Serhiy Haidai, governor of the Luhansk region that makes up half of the Donbas, said on Sunday that Ukraine had driven Russian troops back from a highway, allowing Kyiv’s forces to supply the key city of Sievierodonetsk.

Russia is concentrating its forces on capturing Sievierodonetsk, the last big city in Luhansk still under Ukrainian control, as part of an offensive in the Donbas more than three months into President Vladimir Putin’s invasion.

The city is suffering the worst damage in the war since a Russian siege essentially destroyed the southern port city of Mariupol.

However, Russia’s advance has slowed despite what Ukrainian forces described as a tactical retreat under enormous artillery bombardments.

Russia’s forces have surrounded two-thirds of Sievierodonetsk in an attempt to encircle it but have yet to progress further than a hotel on its outskirts, where Ukrainian forces have inflicted heavy casualties, Haidai told Ukrainian television.

“They’re hiding-out there, but they can’t move forward,” he said.

The siege of Sievierodonetsk, where Ukraine’s president Volodymyr Zelensky says his forces are outnumbered 20 to one, marks a strategic shift by Moscow to overwhelm smaller pockets of resistance one at a time, after Russia’s forces were forced to retreat from central Ukraine and driven back in the Kharkiv border region north of the Donbas.

In a late-night address on Saturday, Zelensky said, “the situation is very complicated” in the region, “where the Russian army is trying to squeeze at least some result for themselves”. Ukraine’s president described conditions as “indescribably difficult”.

Ukraine still believes it can recapture the area once it gets more weapons supplies from the west and can outgun Russia in a long-range artillery contest.

“Every day we are bringing closer the time when our army will surpass the occupiers technologically and by firepower,” Zelensky said, adding that he expected “good news” on western supplies in the next week.

Ukraine said it had received Danish-made Harpoon anti-ship missiles and US howitzers but was awaiting approval for multiple rocket launchers, which would allow Kyiv to go much further in hitting Russia’s supply lines.

“It is hard to fight when you are attacked from a 70km distance and have nothing to fight back with,” presidential adviser Mykhailo Podolyak wrote on Twitter.

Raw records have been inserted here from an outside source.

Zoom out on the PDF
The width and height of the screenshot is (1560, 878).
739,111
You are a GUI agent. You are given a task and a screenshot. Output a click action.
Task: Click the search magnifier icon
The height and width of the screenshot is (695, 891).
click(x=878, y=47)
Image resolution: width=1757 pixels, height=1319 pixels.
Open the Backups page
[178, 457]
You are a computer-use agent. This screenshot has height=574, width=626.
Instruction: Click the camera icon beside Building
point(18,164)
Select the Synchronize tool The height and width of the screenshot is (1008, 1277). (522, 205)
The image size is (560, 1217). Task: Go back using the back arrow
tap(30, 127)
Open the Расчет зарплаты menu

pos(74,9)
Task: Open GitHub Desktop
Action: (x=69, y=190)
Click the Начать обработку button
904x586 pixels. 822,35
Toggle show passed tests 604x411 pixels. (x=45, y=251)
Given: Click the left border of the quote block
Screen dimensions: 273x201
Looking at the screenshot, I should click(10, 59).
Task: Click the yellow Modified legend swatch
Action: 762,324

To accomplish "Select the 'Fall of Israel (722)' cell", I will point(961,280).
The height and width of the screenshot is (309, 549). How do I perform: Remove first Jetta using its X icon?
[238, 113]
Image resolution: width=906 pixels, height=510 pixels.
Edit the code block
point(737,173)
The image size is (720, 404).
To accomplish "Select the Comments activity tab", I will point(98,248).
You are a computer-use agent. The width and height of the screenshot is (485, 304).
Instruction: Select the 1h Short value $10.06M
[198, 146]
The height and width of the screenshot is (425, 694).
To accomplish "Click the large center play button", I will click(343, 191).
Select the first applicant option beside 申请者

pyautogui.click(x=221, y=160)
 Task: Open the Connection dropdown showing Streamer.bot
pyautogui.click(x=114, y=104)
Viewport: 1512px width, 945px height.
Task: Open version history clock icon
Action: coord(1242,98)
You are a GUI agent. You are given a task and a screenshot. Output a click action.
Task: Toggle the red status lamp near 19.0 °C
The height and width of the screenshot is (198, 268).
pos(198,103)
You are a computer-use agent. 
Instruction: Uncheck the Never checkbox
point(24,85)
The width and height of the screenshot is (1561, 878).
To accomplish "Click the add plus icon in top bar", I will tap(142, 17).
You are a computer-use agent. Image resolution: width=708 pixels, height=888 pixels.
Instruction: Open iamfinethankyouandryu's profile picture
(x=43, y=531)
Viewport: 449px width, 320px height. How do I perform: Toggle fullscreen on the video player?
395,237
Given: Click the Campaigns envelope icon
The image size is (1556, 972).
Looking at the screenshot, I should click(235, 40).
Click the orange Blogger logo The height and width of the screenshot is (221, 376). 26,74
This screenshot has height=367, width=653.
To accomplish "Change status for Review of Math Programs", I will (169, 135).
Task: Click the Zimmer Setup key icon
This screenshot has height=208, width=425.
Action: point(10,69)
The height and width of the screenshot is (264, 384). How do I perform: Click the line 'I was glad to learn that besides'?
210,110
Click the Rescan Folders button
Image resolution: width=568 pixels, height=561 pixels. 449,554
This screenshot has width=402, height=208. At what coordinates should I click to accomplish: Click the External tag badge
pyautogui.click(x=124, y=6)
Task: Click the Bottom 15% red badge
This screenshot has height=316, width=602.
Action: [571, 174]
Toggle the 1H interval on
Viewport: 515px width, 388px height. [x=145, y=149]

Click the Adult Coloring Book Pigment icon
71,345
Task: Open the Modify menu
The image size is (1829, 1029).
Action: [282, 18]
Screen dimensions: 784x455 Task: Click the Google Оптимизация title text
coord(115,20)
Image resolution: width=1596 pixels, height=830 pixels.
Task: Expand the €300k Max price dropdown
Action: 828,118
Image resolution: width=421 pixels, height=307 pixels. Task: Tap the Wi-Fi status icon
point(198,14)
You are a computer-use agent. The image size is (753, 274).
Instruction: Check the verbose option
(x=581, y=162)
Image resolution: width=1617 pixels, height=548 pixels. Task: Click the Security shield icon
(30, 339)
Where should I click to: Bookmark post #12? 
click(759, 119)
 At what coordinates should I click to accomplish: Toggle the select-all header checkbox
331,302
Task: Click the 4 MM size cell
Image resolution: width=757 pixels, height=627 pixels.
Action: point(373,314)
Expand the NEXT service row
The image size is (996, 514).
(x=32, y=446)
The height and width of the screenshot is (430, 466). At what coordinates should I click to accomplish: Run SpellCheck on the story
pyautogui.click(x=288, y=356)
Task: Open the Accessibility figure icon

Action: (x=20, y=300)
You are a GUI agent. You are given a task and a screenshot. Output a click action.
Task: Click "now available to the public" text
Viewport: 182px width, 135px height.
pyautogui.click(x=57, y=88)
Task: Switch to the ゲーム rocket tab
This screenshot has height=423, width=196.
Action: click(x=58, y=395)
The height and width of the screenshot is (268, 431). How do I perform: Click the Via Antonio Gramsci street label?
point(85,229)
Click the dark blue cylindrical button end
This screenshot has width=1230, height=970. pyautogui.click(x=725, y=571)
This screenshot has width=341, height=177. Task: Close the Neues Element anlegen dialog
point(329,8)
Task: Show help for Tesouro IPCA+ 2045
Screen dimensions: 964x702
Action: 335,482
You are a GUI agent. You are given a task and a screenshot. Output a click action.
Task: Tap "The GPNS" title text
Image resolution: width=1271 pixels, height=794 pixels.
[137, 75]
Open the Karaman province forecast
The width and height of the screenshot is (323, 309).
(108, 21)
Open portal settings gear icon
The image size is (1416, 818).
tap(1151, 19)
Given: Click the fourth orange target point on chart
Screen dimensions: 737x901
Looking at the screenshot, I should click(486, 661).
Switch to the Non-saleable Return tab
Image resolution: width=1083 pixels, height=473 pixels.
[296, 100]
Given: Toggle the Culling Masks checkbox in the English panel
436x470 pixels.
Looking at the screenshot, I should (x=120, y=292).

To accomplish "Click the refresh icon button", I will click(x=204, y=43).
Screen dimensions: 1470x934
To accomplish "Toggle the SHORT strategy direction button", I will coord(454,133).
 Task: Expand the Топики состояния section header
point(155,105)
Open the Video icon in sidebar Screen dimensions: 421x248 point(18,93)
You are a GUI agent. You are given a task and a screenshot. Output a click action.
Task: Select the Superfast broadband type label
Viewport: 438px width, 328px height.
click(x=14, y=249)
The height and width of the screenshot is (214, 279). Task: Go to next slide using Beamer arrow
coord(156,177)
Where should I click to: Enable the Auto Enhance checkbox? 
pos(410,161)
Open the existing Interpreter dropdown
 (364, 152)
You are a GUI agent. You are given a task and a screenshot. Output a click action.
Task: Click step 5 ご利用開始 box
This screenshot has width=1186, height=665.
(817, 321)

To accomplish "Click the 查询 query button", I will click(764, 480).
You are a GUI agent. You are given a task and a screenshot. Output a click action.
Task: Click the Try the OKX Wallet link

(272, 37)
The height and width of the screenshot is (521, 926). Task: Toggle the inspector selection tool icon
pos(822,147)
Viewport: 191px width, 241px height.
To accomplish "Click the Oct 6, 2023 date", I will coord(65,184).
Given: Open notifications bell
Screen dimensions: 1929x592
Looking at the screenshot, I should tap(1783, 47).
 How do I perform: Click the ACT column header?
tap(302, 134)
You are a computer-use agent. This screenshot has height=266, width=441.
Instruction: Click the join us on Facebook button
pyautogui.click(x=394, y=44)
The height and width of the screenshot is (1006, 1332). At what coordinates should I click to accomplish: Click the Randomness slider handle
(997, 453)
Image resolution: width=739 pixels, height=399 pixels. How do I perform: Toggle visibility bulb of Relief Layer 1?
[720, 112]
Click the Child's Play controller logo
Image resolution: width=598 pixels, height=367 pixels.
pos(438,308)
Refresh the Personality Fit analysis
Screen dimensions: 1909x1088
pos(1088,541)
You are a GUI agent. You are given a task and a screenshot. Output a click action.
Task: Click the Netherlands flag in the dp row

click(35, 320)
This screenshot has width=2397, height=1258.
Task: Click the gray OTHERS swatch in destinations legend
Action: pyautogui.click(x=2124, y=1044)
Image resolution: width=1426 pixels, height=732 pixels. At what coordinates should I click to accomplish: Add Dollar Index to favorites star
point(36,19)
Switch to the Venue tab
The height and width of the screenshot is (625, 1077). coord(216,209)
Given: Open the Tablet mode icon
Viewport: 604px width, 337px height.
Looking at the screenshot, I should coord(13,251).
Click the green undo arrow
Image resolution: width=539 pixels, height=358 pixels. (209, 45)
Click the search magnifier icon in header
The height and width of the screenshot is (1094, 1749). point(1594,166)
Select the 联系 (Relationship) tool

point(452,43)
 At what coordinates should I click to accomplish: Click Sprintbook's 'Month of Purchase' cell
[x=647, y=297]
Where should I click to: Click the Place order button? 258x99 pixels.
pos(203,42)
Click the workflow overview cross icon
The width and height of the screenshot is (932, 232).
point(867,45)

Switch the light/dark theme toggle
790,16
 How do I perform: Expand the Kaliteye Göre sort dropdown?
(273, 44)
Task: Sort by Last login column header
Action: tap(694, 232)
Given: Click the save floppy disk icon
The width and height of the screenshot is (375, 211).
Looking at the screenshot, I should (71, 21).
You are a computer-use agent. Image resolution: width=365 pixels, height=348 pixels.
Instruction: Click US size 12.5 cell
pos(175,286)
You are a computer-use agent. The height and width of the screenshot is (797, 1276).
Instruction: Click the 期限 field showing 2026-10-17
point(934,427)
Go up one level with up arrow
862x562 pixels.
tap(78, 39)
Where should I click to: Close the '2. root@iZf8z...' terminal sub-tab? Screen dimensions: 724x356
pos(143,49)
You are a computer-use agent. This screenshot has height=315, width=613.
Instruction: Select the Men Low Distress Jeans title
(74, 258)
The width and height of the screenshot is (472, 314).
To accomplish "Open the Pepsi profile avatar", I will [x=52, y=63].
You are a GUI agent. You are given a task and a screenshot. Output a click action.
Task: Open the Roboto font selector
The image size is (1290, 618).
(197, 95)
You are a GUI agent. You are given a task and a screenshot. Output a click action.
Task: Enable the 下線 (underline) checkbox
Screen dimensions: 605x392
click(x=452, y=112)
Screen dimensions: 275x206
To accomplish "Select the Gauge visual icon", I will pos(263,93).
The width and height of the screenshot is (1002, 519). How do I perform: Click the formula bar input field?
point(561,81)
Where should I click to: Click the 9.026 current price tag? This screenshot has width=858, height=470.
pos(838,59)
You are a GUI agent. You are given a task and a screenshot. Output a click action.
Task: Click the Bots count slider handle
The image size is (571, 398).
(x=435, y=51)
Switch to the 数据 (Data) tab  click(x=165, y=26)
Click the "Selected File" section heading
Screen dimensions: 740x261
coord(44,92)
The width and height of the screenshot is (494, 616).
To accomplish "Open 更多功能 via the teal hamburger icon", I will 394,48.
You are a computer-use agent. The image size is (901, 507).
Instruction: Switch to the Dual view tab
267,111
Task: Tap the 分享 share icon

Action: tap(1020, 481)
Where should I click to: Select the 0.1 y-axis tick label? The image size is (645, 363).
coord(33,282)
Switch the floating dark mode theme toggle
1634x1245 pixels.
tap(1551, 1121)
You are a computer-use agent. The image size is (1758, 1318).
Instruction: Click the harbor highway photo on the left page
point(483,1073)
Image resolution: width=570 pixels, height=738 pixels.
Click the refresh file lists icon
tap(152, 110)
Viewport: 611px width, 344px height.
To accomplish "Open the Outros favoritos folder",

Peace talks between Russia and Ukraine have foundered after Putin hardened his desire to capture more territory and annex areas his forces have already captured in the south-east.

In an 80-minute phone call with France’s President Emmanuel Macron and Germany’s Chancellor Olaf Scholz on Saturday, Putin blamed Ukraine for the collapse of the talks and said Russia was open to more negotiations.

But Macron and Scholz told Putin a negotiated end to the war had to respect Ukraine’s sovereignty and territorial integrity.

Zelensky told Dutch television that Ukraine wanted to recapture the territory it has lost to Russia since the invasion, including most of Kherson and Zaporizhzhia in the south as well as parts of the Donbas, before resuming negotiations.

“I don’t think we can return all of our territory in full through military means,” including the Crimean peninsula and separatist-held areas of the Donbas Russia seized in 2014, he said. “If we decide to go that way, we will lose hundreds of thousands of people.”

Capturing the whole of Luhansk, which makes up half of the Donbas along with neighbouring Donetsk, would mark a propaganda coup for Putin, who has framed the war as an attempt to “liberate” Russian speakers there.

Russia rerouted most of its forces in the area when a series of humiliating battlefield defeats forced it to scale back its ambitions.

Analysts at the Washington-based Institute for the Study of War said any Russian victory in Luhansk would probably be pyrrhic.

“Putin is now hurling men and munitions at the last remaining major population center [ . . . ] as if taking it would win the war for the Kremlin. He is wrong,” they wrote.

The brutal war of attrition had reduced Russia’s personnel and firepower so much, they added, that “regardless of which side holds the city, the Russian offensive at the operational and strategic levels will probably have culminated, giving Ukraine the chance to restart its operational-level counteroffensives to push Russian forces back.”